Dalam keterangannya, perusahaan menyebutkan bahwa peningkatan aset ini karena adanya penyesuaian PSAK 71, 72 dan 73 sesuai dengan Standar Akuntansi Keuangan (PSAK) yang berlaku efektif pada 1 Januari 2020.
"Grup mempunyai dampak signifikan sehubungan dengan implementasi PSAK 73 yaitu penambahan Aset Hak Guna Usaha Pesawat, Perlengkapan dan Peralatan, Perangkat Keras, Kendaraan, Tanah dan Bangunan dan Prasarana sebesar USD 5,3 Miliar atau kenaikan sebesar 118,51% dari Total Aset tahun 2019, kenaikan ini sejalan dengan kenaikan liabilitas sewa pembiayaan," tulis keterangan tersebut, dikutip Rabu (1/7/2020).
"Grup sebagai penyewa mengakui aset hak guna dan liabilitas sewa sehubungan dengan sewa yang sebelumnya diklasifikasikan sebagai sewa operasi berdasarkan PSAK 30: Sewa, kecuali atas sewa jangka pendek atau sewa dengan aset bernilai-rendah," lanjut keterangan tersebut.
Sayangnya, nilai kas dan setara kas turun drastis menjadi US$ 163,32 juta dari akhir 2019 yang sebesar US$ 299,34 juta. Hal ini menyebabkan total aset lancar tergerus menjadi US$ 772,78 juta dari US$ 1,13 miliar.
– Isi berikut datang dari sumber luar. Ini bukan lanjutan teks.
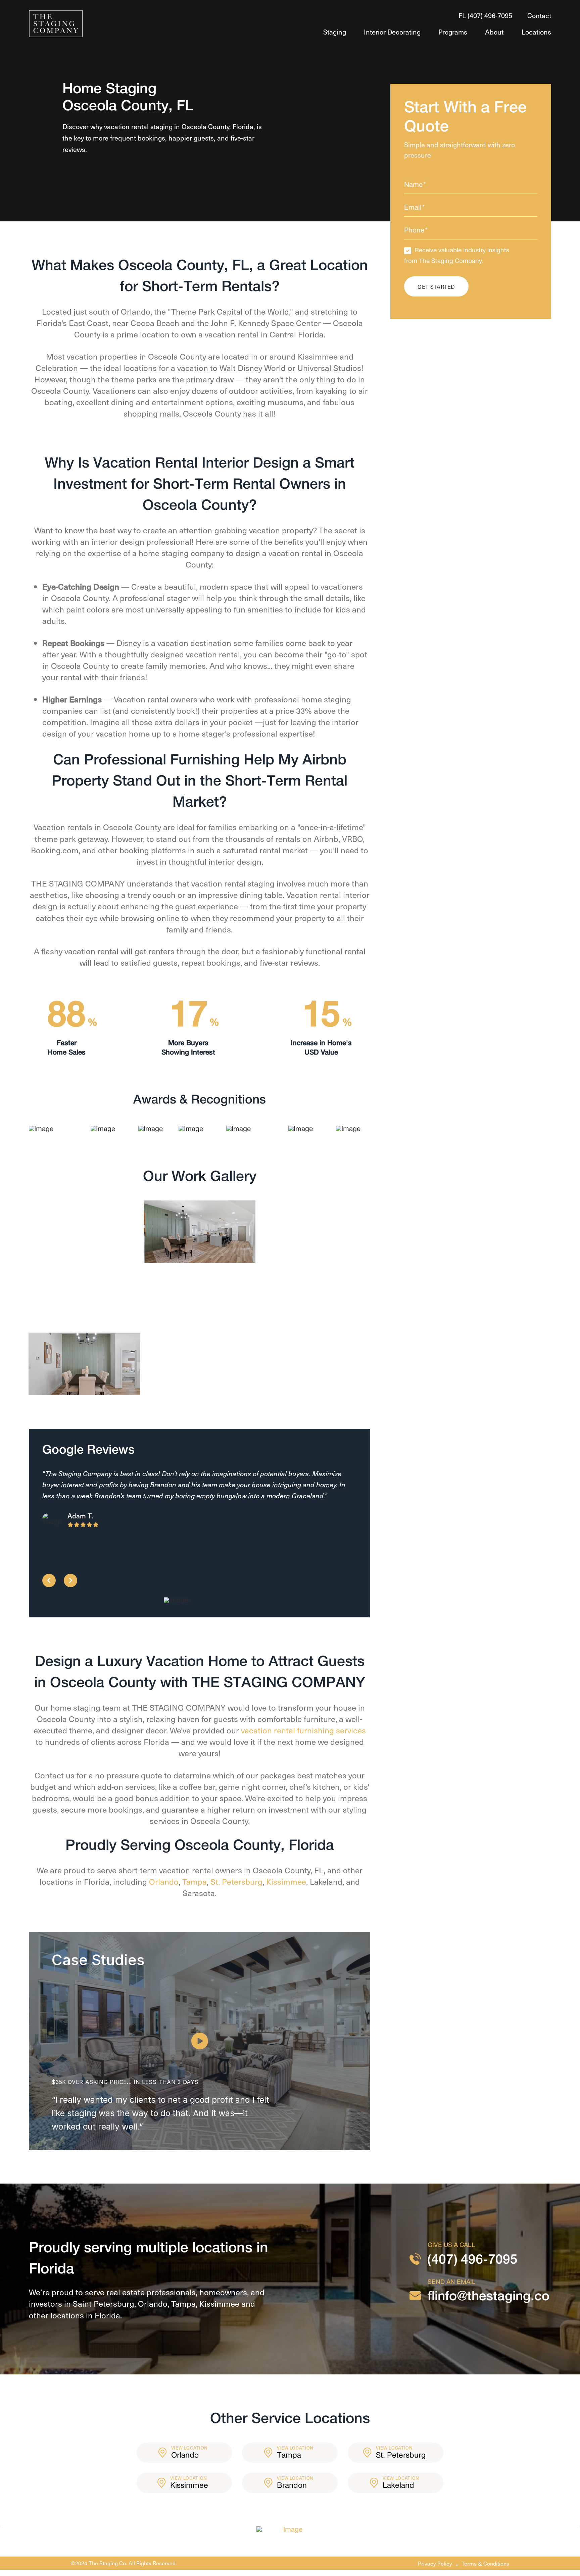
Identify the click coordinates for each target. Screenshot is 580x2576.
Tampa (194, 1881)
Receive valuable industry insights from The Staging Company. (456, 256)
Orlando (164, 1881)
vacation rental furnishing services (303, 1730)
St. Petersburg (236, 1881)
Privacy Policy (435, 2563)
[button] (200, 2041)
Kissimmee (286, 1881)
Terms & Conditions (485, 2563)
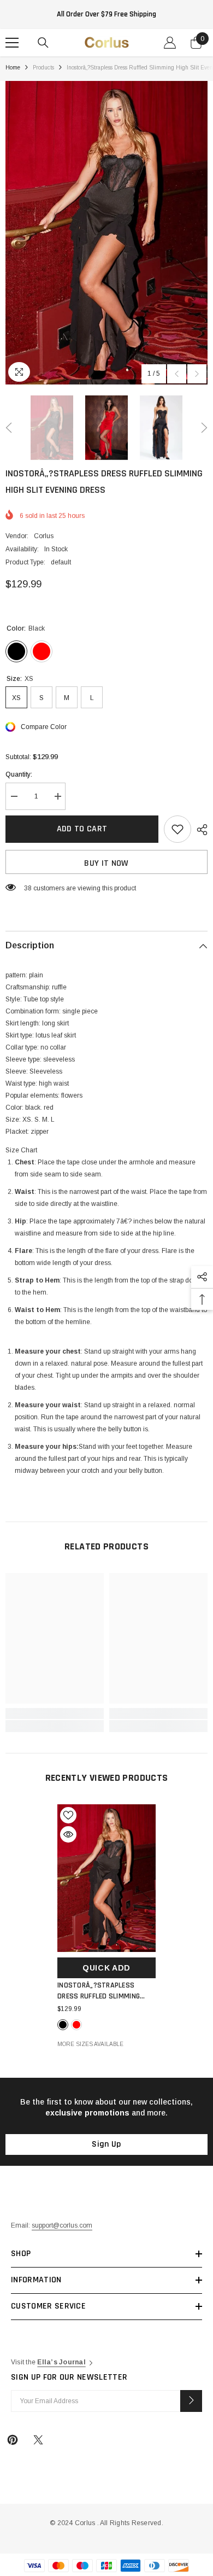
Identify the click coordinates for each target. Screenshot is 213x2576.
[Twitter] (38, 2440)
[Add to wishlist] (177, 829)
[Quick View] (68, 1834)
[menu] (12, 42)
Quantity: (18, 774)
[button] (176, 373)
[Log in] (170, 43)
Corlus (44, 536)
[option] (106, 232)
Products (43, 68)
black (62, 2024)
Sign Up (106, 2144)
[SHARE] (199, 830)
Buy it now (106, 863)
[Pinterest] (12, 2440)
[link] (54, 1713)
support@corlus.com (62, 2225)
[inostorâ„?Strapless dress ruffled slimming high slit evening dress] (106, 1878)
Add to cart (82, 829)
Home (12, 68)
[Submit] (191, 2401)
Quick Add (106, 1967)
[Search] (43, 42)
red (76, 2024)
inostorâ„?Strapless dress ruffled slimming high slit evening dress (98, 1991)
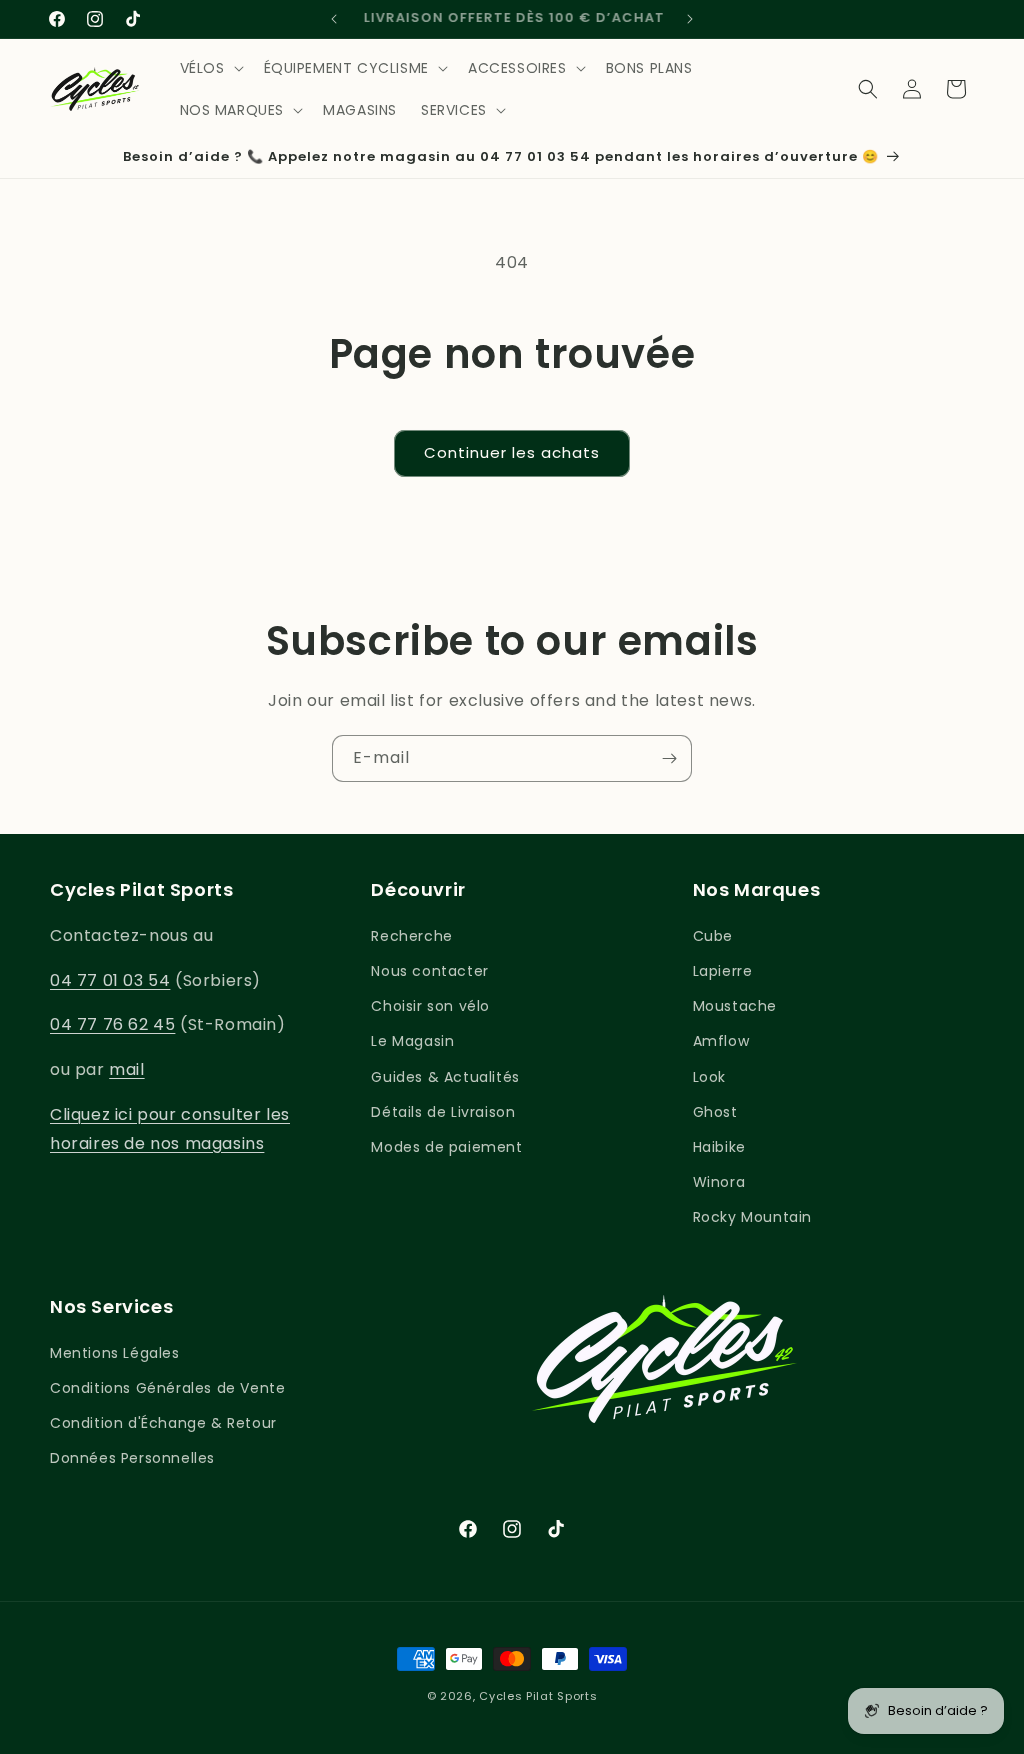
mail (126, 1069)
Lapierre (723, 971)
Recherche (411, 936)
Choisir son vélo (430, 1006)
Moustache (735, 1006)
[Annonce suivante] (690, 19)
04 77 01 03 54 (110, 980)
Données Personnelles (132, 1458)
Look (709, 1077)
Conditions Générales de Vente (167, 1388)
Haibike (719, 1147)
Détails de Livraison (443, 1112)
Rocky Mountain (752, 1217)
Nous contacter (429, 971)
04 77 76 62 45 (112, 1024)
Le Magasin (412, 1041)
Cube (713, 936)
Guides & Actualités (445, 1077)
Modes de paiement (446, 1147)
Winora (719, 1182)
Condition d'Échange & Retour (163, 1423)
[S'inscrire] (669, 758)
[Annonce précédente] (334, 19)
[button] (210, 68)
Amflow (721, 1041)
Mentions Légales (115, 1353)
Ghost (715, 1112)
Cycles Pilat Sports (538, 1696)
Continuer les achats (512, 452)
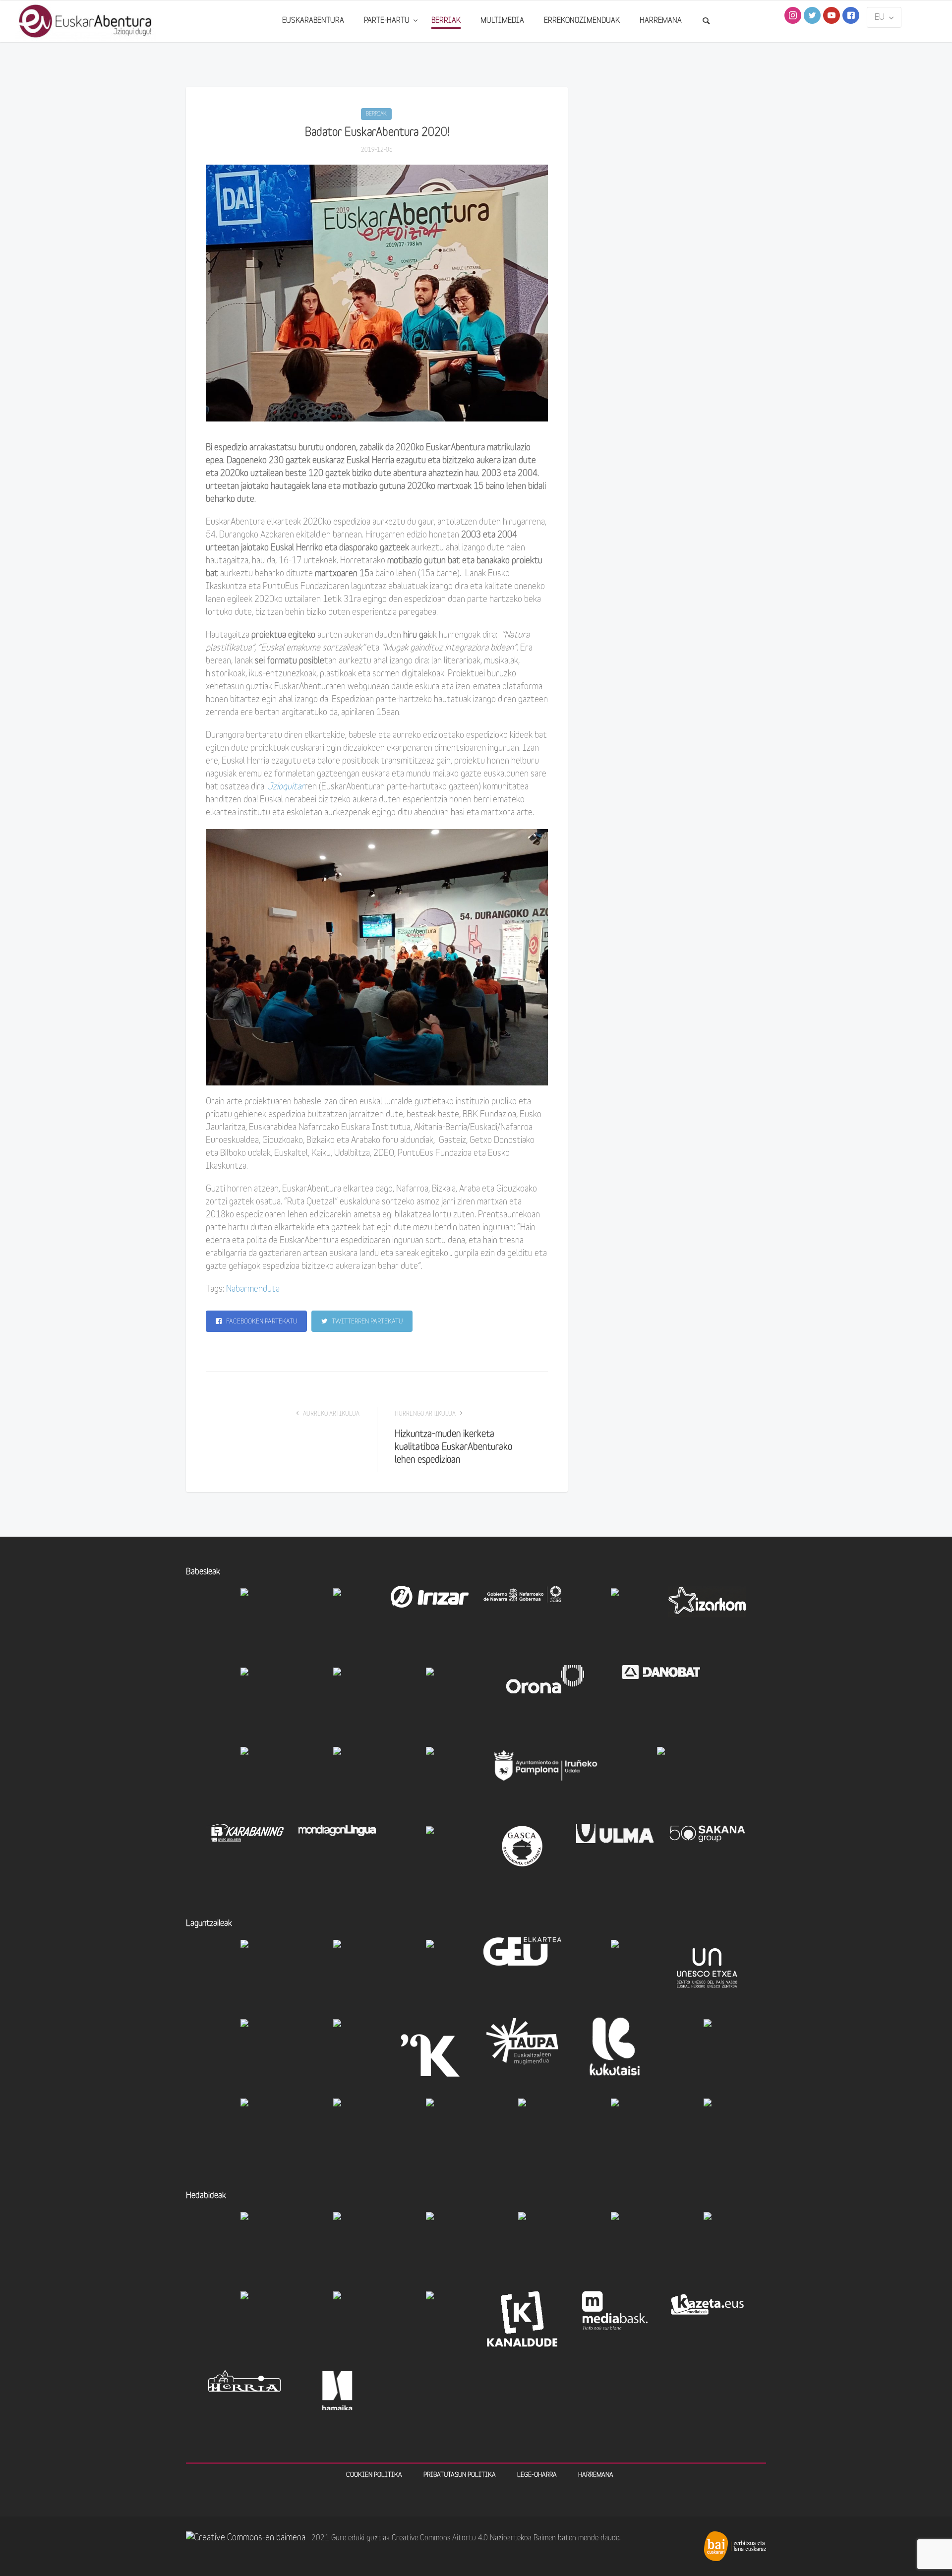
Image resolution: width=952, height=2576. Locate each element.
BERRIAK (376, 114)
Di pos liabilitas terjadi pembengkakan menjadi US$ 8,64 miliar dari sebelumnya di akhir Desember lalu sebesar US$ 3,73 miliar. Mayoritas disumbang dari pendapatan jangka panjang yang naik menjadi US$ 4,96 miliar dari sebelumnya hanya senilai US$ 477,21 juta, sedangkan liabilitas jangka pendek menjadi senilai US$ 3,67 miliar dari US$ 3,25 miliar.
Dari sisi ekuitas, terjadi penurunan menjadi US$ 500,80 juta dari posisi akhir 2019 yang senilai US$ 720,62 juta.